#### [SOURCE]

Note that the price tends to increase as the color gets worse (J is worse than D). This sounds opposite to what it should be, and we’ll examine that later. If you’d like to see a different kind of plot before moving on, try using violin
instead of boxplot
in the above expression.
Now let’s add one more layer, namely a point for each color, representing the mean price:
ggplot(diamonds) +
aes(x=color, y=price) +
geom_boxplot() +
geom_point(stat="summary", fun.y=mean, color="red", fill="red", size=3)
Things just got a lot more complicated in the code! Let’s walk through it.
We are here telling the graph to add “points” (geom_point
), where it uses a specific stat
function, namely “summary”, to compute the y
coordinates of these points. The default stat
is the identity, which would not work very well here (but give it a go!); it would in effect plot a point for every data row, at the corresponding x and y coordinates. It will in effect be drawing a scatterplot. This summary
stat will instead take all y
values for the same x
value, and summarize them using the provided function, mean
, specified via the fun.y
argument. Under the hood the system actually calls the function stat_summary
, and you can look at its documentation for more details.
The remaining parameters merely customize the look and feel of the points, namely a specific border color and fill value for all the points, and a size for the points.
Let’s also add lines connecting the means:
ggplot(diamonds) +
aes(x=color, y=price) +
geom_boxplot() +
geom_line(stat="summary", group=1, fun.y=mean, size=1, linetype="dashed") +
geom_point(stat="summary", fun.y=mean, color="red", fill="red", size=3)
This is similar, except for one new bit, namely the group=1
argument. geom_line
and other line-drawing geoms need to be told a way to decide which group of values is part of the same line/path. The group
parameter specifies exactly that; all points with the same group value will be joined together. In this instance we tell it that all values should correspond to the same group, namely group “1”. Oftentimes in other graphs we may have subjects with a specific ID, and then we would specify group=subject
or something similar. Or we might have some data on the economies of countries over many years, and we want one line drawn for each country; we would then use group=country
.
Note that we added the geom_line
before the geom_point
. The elements will be drawn in that order, and that order may affect the appearance.

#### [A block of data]

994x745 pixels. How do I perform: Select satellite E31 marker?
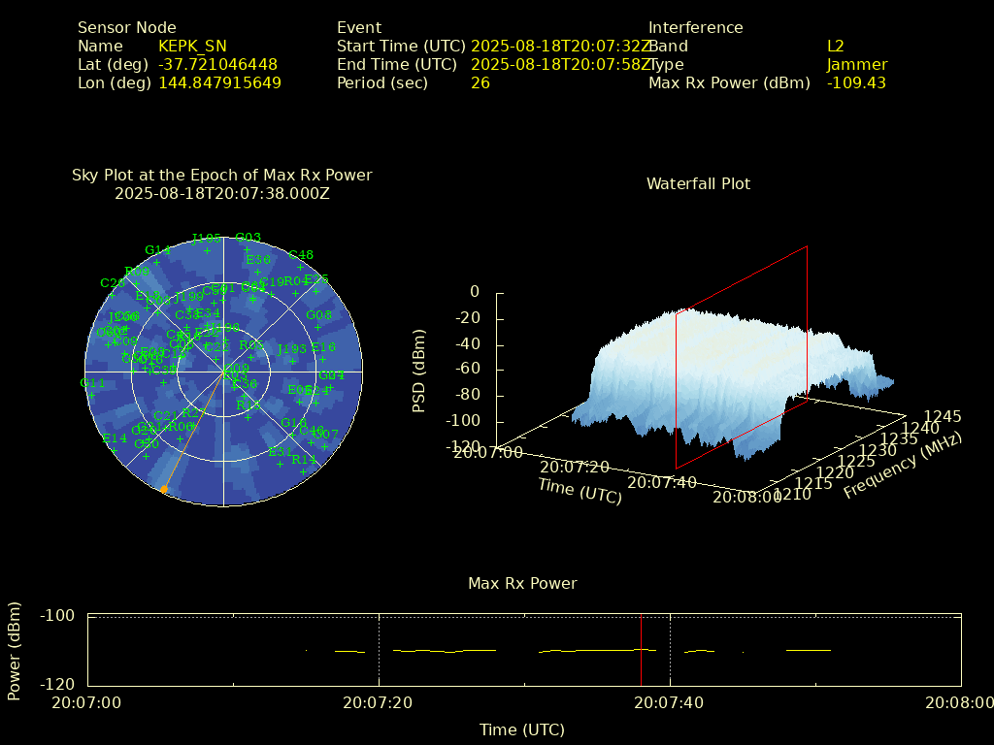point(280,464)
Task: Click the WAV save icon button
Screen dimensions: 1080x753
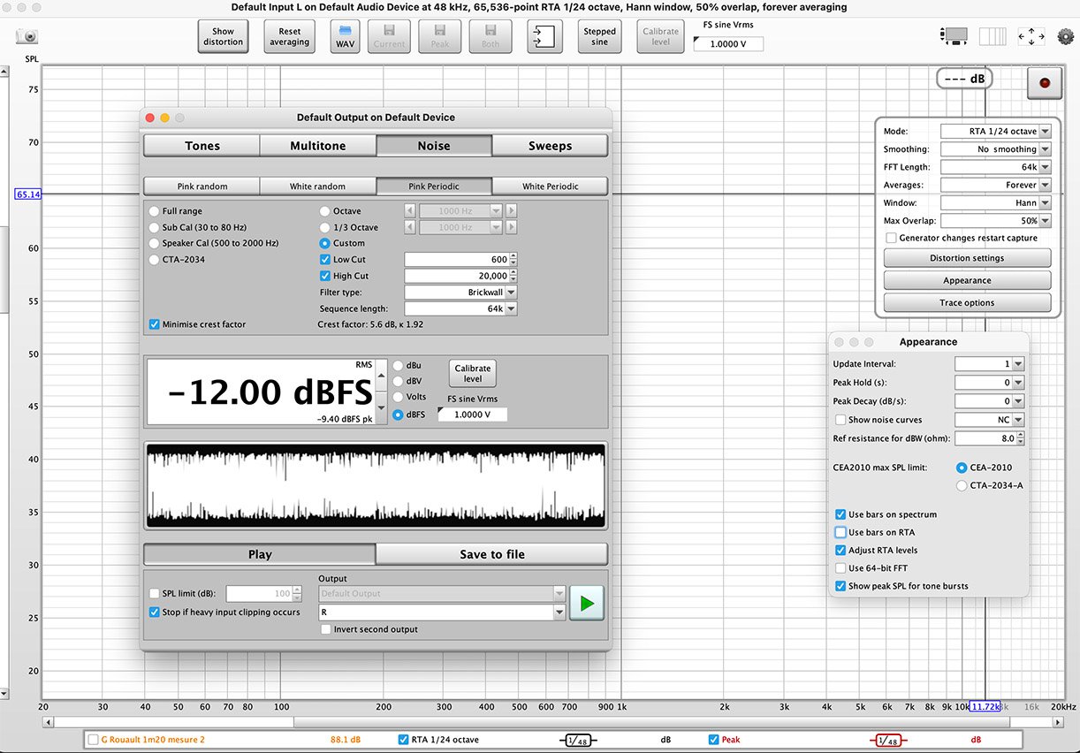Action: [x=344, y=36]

#### [TASK LIST]
A - In the ggplot tutorial, name every argument passed to geom_line in the expression that adds lines connecting the means.
B - Scale the entries in the block of data: reproduce all their lines, requests included, multiplying each coordinate in the answers by 1.35 and rounding to whole numbers, with halves rounded up. Omit the pictures.
The tutorial text and the entries come from unrelated sources.

#### [ANSWERS TO THE TASKS]
A - stat, group, fun.y, size, linetype

B -
994x745 pixels. How do I perform: Select satellite E31 marker?
point(378,626)
Task: Click the WAV save icon button
Screen dimensions: 1080x753
Action: [x=464, y=49]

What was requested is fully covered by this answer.